**Task brief:** Repeat the records below exactly from the line containing "This screenshot has height=488, width=479." to the line containing "Task: Open the Комментарии side panel tab", taking in both of those lines. Drop the pictures.

Data section Start Marker

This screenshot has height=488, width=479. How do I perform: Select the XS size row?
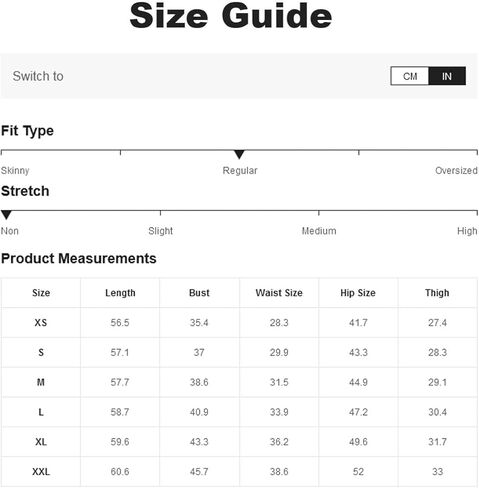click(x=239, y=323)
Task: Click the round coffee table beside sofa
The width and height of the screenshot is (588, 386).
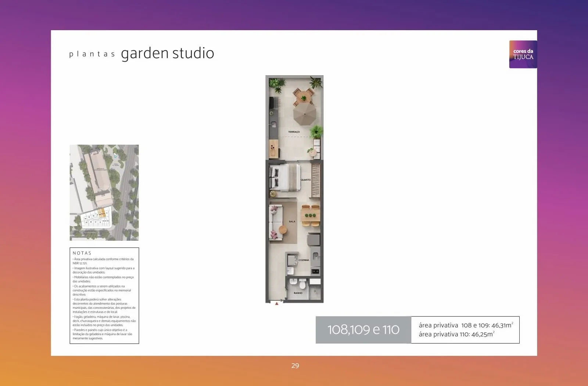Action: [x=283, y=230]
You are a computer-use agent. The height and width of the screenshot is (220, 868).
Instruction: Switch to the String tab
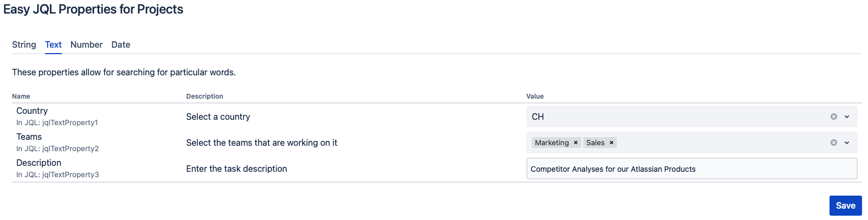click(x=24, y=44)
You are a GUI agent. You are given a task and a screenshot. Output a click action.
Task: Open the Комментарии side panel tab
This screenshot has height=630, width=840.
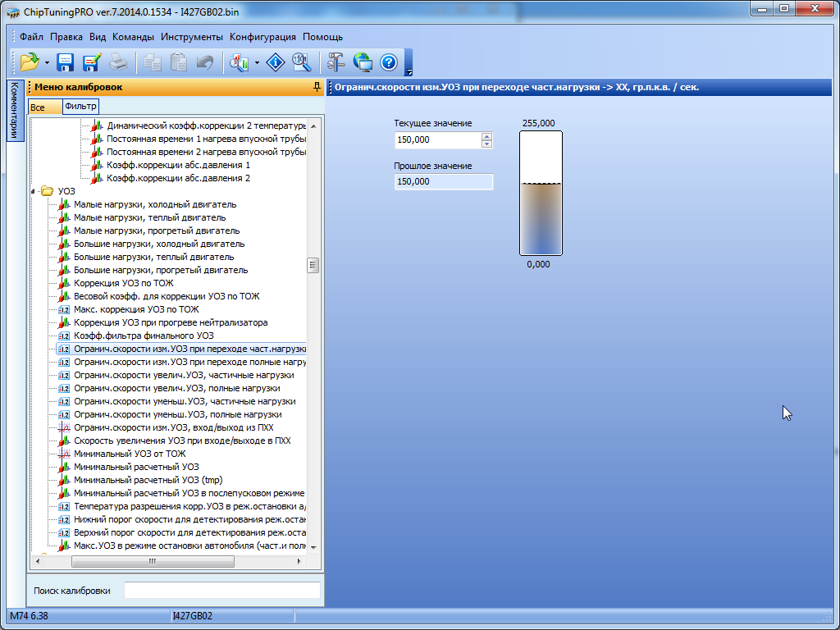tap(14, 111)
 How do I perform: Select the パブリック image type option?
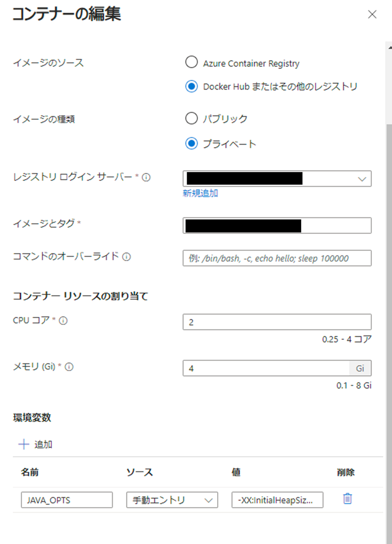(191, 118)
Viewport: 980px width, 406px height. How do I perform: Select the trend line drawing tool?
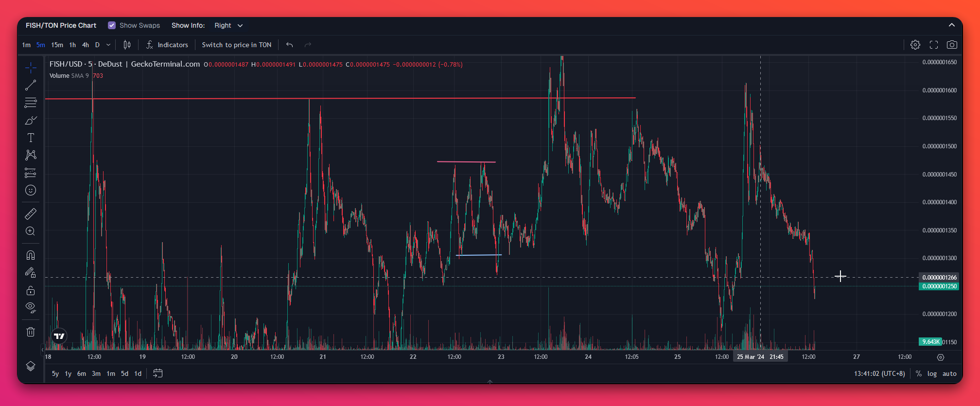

Data section End Marker
Data section Start Marker

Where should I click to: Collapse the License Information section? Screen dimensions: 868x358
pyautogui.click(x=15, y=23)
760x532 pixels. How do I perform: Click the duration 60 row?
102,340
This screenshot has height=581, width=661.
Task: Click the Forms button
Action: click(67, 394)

Data section End Marker
Data section Start Marker

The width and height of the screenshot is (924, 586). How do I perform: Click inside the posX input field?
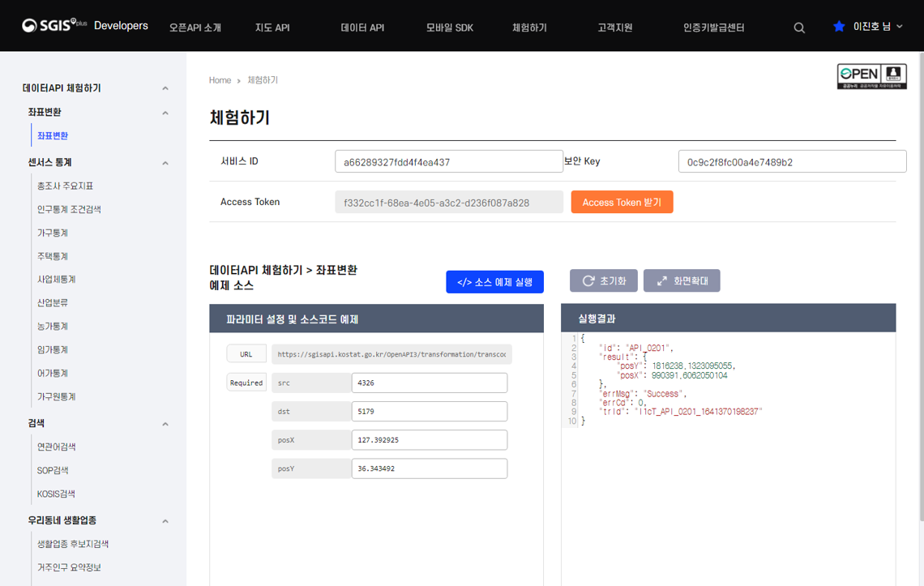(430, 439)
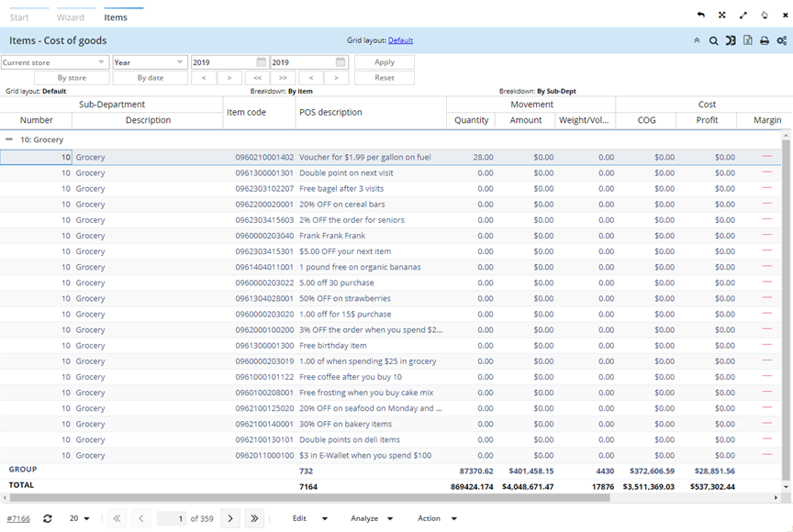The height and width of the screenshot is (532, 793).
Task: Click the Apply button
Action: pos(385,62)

Data section End Marker

**Exercise response:**
This screenshot has height=488, width=479. How do I perform: Select the XS size row?
click(x=239, y=323)
Task: Click the round coffee table beside sofa
The width and height of the screenshot is (588, 386).
Action: [x=283, y=230]
You are a computer-use agent. The height and width of the screenshot is (220, 868).
Instruction: Switch to the String tab
click(x=24, y=44)
You are a GUI agent. You are given a task and a screenshot. Output a click action.
Task: Open the Комментарии side panel tab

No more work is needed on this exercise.